Hopper was long a symbol of American counterculture, cemented by iconic roles in Blue Velvet, Apocalypse Now, and Easy Rider, which he also directed and co-wrote. He began his career in the 1950s in bit parts of classic films such as Rebel Without A Cause, Giant, and Gunfight at the OK Corral. He then moved to New York City in 1959 to study under Lee Strasburg at the Actors Institute. Known as a volatile and often unpredictable actor on film sets, Hopper was cast in True Grit and Cool Hand Luke before collaborating with other young pariahs and wrote, directed, and starred in the landmark Easy Rider in 1969. The Oscar-nominated film (for Screenplay, which Hopper co-wrote with Terry Southern and Peter Fonda) would define Hopper’s film career and public persona, as its electric avant-garde aesthetic and themes of independence of body and mind struck a chord with the emerging counterculture.
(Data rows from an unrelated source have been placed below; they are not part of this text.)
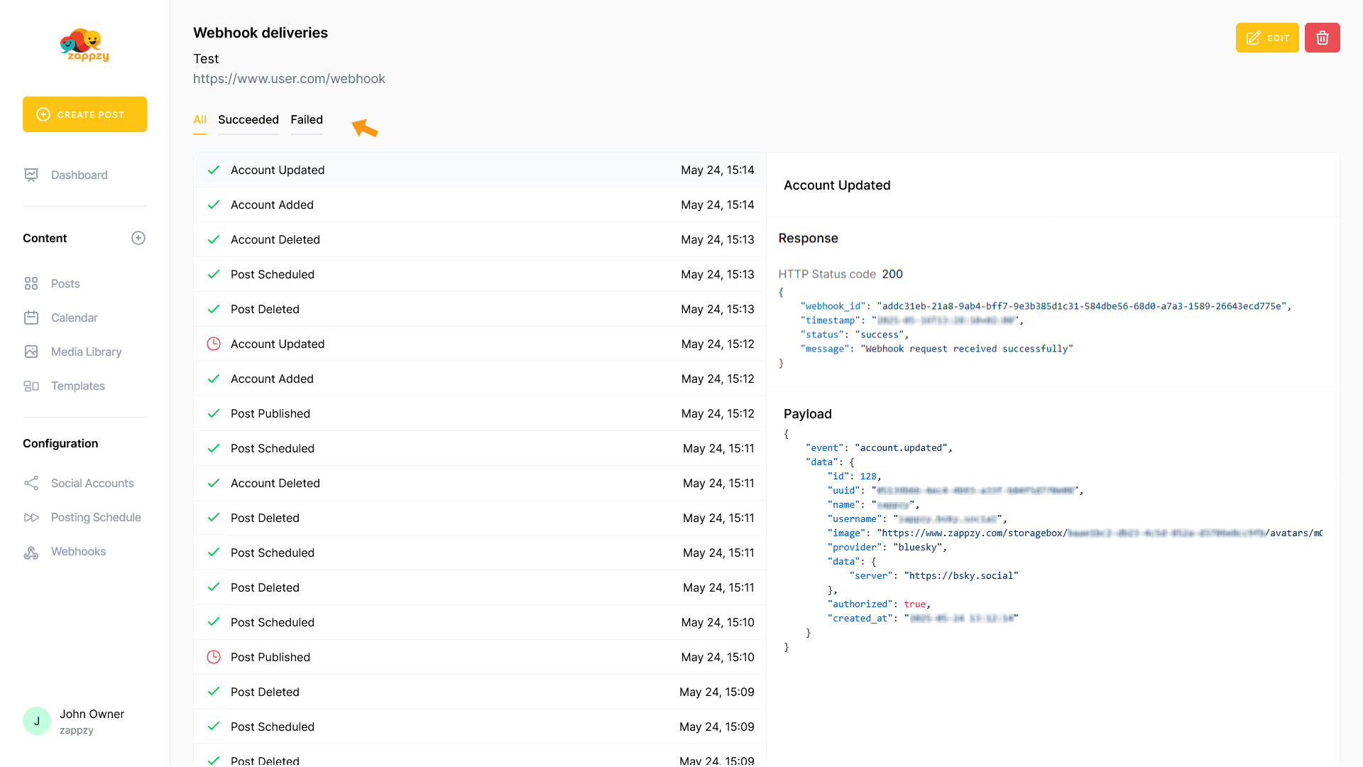Open Templates section

pyautogui.click(x=77, y=386)
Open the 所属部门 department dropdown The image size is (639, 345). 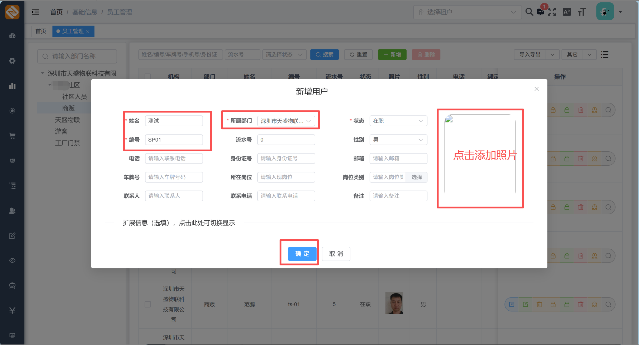(x=286, y=121)
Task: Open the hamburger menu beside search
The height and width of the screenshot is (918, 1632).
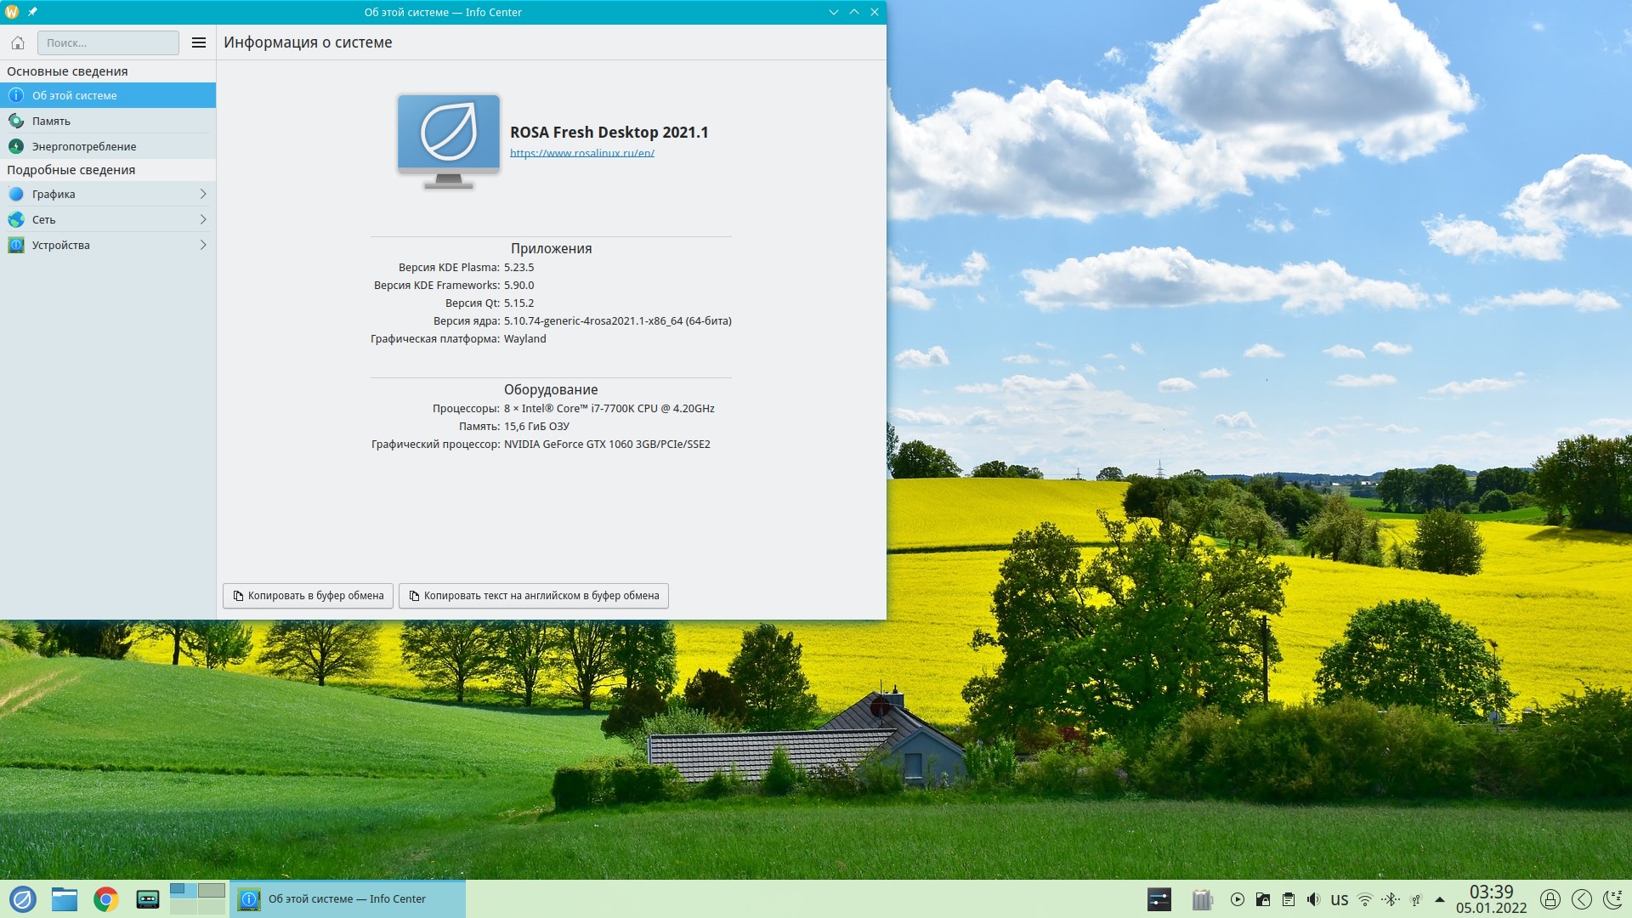Action: click(x=199, y=43)
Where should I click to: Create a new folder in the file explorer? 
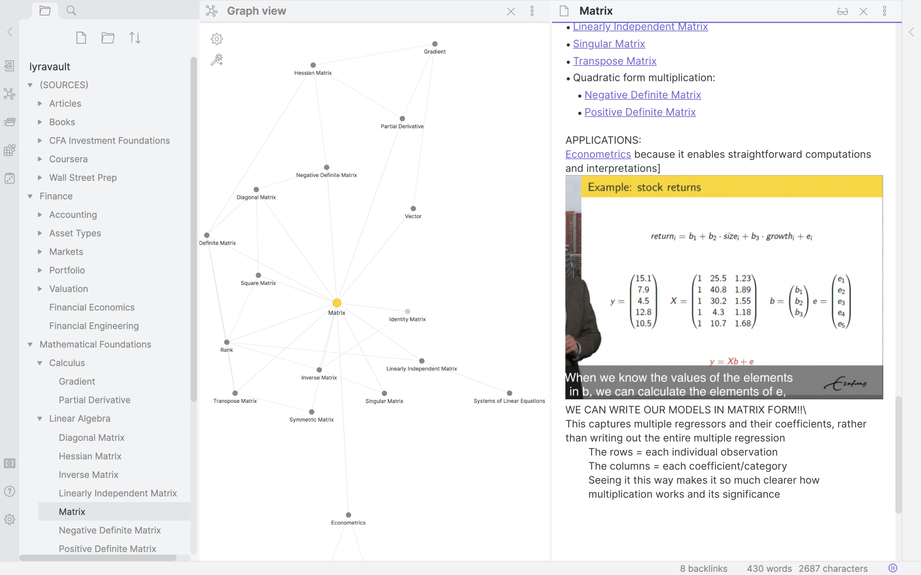108,38
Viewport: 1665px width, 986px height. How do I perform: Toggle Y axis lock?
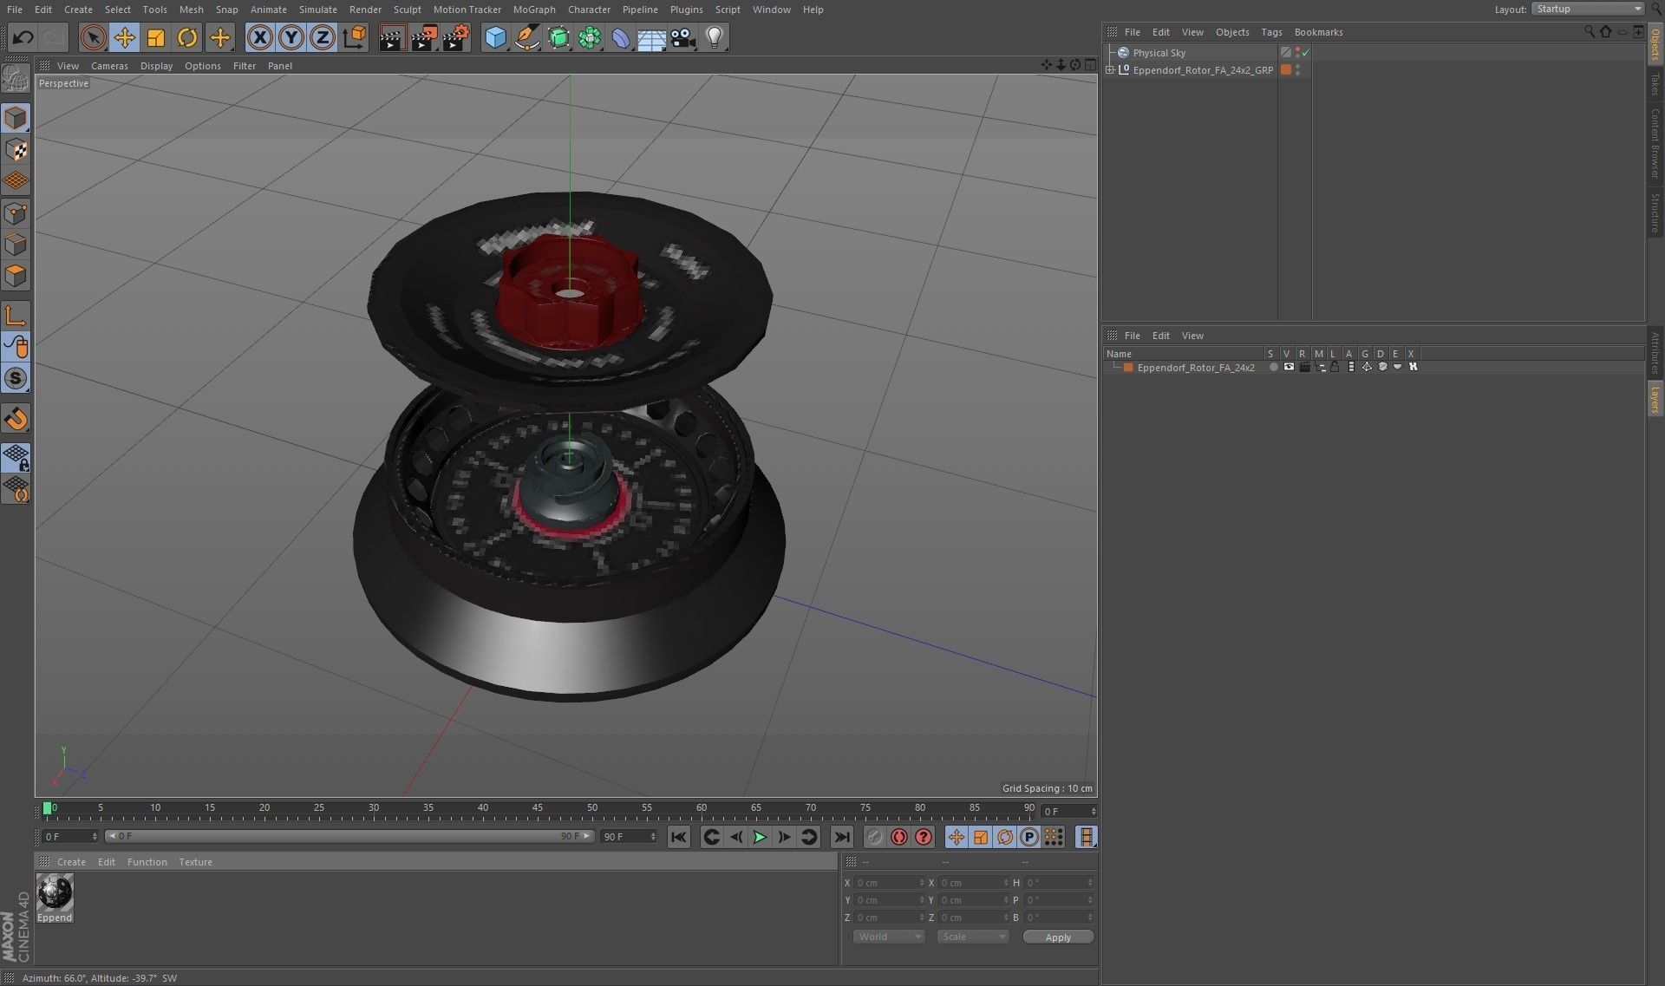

Hopper continued to be a unique presence in American cinema, acting in such films as Apocalypse Now, Rumble Fish, Blue Velvet, Hoosiers (for which he received an Oscar nomination), True Romance, Speed, Waterworld, EDtv, and Jesus’ Son. As a director, Hopper helmed The Last Movie, Out of the Blue, and Colors. On television, he was featured on the first season of 24 and more recently on the series Crash. In addition to his work in front of the camera, Hopper was a respected photographer, painter, and sculptor, with works recently at MOCA currated by Julian Schnabel.
Hopper is survived by four grown children and two grandchildren.